* JOB: Locate every line in the items below that contains the word "height", matching case exactly, and copy each of those lines.
***** RAW RECORDS *****
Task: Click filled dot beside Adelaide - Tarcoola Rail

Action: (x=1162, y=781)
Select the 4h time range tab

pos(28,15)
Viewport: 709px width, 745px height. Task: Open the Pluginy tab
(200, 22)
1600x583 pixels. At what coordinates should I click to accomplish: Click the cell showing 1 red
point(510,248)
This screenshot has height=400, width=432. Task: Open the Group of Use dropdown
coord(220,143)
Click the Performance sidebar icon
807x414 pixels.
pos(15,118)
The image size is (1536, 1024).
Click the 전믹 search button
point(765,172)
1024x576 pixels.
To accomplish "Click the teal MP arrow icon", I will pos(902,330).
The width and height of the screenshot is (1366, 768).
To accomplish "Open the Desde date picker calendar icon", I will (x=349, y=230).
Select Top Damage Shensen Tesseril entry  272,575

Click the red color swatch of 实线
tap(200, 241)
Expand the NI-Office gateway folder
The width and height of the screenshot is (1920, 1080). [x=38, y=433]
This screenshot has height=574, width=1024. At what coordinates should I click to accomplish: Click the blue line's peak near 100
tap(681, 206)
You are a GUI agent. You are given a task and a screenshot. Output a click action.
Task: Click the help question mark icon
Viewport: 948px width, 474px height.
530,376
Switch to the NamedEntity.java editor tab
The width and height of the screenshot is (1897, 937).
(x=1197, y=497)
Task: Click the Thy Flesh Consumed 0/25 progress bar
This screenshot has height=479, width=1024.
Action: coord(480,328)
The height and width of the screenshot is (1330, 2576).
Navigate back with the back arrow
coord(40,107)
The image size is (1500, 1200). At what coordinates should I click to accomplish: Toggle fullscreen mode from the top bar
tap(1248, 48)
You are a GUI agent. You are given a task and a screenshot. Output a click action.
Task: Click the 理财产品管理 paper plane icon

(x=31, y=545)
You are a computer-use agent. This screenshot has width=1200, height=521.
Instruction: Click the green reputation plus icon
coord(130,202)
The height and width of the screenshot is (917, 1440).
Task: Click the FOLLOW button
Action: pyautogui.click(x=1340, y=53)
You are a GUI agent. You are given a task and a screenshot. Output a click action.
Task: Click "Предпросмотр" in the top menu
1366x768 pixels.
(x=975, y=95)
*****
* THE REPLY:
Viewport: 709px width, 745px height. Task: Open the Pluginy tab
This screenshot has height=400, width=432. Task: Open the Group of Use dropdown
The width and height of the screenshot is (1366, 768).
The width and height of the screenshot is (1920, 1080). [x=38, y=433]
This screenshot has height=574, width=1024. At what coordinates should I click to accomplish: Click the blue line's peak near 100
Viewport: 948px width, 474px height.
The width and height of the screenshot is (1897, 937).
This screenshot has height=479, width=1024.
The height and width of the screenshot is (1330, 2576).
You are a computer-use agent. This screenshot has width=1200, height=521.
The height and width of the screenshot is (917, 1440).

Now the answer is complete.